A COUNCIL has clashed with a district court judge over claims that high commercial rates are forcing businesses to close.
Judge Olann Kelleher warned Cork District Court that something had to be done about high rates given that half of some city streets had nothing but shuttered businesses.
The judge pointed out that he had 170 rates arrears cases listed before him in one court session, with 200 more expected before Christmas.
"As I walk down South Mall half the place is empty and Oliver Plunkett Street is the same. At what stage do you look at it and say, 'What are we going to do about rates?' We are hitting rates at such a height that we are closing businesses," he said.
However, City Manager Tim Lucey pointed out that the council, one of the biggest in Ireland, has not increased its commercial rates since 2008.
Over the past four years Cork, like other Irish councils, has seen its Government funding cut by 30pc (€8.6m).
It has also managed to slash its wage bill by 16pc since 2008.

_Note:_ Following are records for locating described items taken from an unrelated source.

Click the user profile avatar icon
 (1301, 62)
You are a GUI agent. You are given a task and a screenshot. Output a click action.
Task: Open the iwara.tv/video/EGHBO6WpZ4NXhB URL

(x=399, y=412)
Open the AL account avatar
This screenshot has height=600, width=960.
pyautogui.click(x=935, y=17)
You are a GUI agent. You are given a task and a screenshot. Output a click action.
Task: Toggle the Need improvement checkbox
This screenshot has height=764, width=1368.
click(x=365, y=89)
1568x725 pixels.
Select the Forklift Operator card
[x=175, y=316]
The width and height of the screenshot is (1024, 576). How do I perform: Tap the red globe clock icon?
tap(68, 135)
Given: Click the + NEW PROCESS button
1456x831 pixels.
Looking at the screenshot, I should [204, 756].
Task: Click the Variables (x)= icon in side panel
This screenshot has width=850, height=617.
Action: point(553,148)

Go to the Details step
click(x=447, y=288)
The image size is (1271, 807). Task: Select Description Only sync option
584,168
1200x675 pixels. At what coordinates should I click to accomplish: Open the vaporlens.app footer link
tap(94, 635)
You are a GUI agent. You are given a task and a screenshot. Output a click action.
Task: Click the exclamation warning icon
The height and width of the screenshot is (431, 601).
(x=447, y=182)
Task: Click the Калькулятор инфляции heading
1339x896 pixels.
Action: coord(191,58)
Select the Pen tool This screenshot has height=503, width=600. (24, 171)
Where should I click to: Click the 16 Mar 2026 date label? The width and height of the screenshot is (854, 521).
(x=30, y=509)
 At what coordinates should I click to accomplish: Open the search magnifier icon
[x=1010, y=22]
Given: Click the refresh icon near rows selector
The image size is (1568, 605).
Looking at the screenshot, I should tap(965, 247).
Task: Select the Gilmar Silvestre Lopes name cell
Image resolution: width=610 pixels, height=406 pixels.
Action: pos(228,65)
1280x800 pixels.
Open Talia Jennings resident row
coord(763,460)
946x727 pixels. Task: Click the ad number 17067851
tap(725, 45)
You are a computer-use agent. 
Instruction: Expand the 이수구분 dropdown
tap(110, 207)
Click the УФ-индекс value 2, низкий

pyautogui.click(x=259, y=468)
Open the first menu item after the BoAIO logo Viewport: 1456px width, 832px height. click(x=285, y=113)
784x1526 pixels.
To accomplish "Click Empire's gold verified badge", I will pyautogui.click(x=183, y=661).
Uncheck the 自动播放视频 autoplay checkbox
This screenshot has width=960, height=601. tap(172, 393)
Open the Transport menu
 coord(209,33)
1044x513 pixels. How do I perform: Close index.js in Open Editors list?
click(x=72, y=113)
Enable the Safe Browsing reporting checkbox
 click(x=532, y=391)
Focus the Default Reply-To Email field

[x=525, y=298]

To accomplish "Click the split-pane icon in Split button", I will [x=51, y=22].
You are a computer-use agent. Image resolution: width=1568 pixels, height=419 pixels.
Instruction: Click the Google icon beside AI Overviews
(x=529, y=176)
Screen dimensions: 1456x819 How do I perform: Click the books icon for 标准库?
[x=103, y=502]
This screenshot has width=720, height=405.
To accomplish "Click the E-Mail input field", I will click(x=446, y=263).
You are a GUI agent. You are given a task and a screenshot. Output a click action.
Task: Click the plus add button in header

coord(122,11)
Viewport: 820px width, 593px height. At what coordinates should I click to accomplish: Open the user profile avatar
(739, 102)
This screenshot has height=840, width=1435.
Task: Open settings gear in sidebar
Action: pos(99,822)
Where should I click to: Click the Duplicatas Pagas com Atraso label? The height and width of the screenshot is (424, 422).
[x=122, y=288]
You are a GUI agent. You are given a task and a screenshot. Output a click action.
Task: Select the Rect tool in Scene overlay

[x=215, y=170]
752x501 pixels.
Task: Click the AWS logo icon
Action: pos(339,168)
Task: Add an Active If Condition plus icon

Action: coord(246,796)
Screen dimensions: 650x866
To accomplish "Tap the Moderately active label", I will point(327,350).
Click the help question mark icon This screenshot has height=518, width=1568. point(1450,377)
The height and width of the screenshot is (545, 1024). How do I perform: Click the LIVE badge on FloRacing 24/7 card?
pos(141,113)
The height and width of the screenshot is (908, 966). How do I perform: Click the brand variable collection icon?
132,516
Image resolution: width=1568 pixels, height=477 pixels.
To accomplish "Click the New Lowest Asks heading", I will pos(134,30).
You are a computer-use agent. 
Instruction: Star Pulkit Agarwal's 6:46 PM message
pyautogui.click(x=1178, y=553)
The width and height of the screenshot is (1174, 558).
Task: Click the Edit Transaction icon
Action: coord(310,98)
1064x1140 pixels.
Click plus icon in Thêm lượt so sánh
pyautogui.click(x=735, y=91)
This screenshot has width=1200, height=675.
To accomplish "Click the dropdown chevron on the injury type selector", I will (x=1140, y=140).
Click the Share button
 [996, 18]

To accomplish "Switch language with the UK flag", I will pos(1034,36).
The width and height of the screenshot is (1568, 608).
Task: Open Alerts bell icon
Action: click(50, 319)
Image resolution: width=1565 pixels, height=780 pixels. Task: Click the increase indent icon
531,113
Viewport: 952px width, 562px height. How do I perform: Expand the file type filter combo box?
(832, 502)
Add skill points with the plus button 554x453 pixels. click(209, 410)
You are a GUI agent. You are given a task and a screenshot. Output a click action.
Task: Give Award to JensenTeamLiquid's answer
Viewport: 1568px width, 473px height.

"It is not in the interests of the council to seek the closure of businesses which are the sources of municipal funding," said Mr Lucey.
"Judge Kelleher's remarks give the impression that the council is wedded to litigation as a means of ensuring payment.
"Of the 170 rates cases before Judge Kelleher, orders were not sought with regard to 96 because the council believes that viable arrangements can be put in place between it and the ratepayers to enable payment to be made," he said.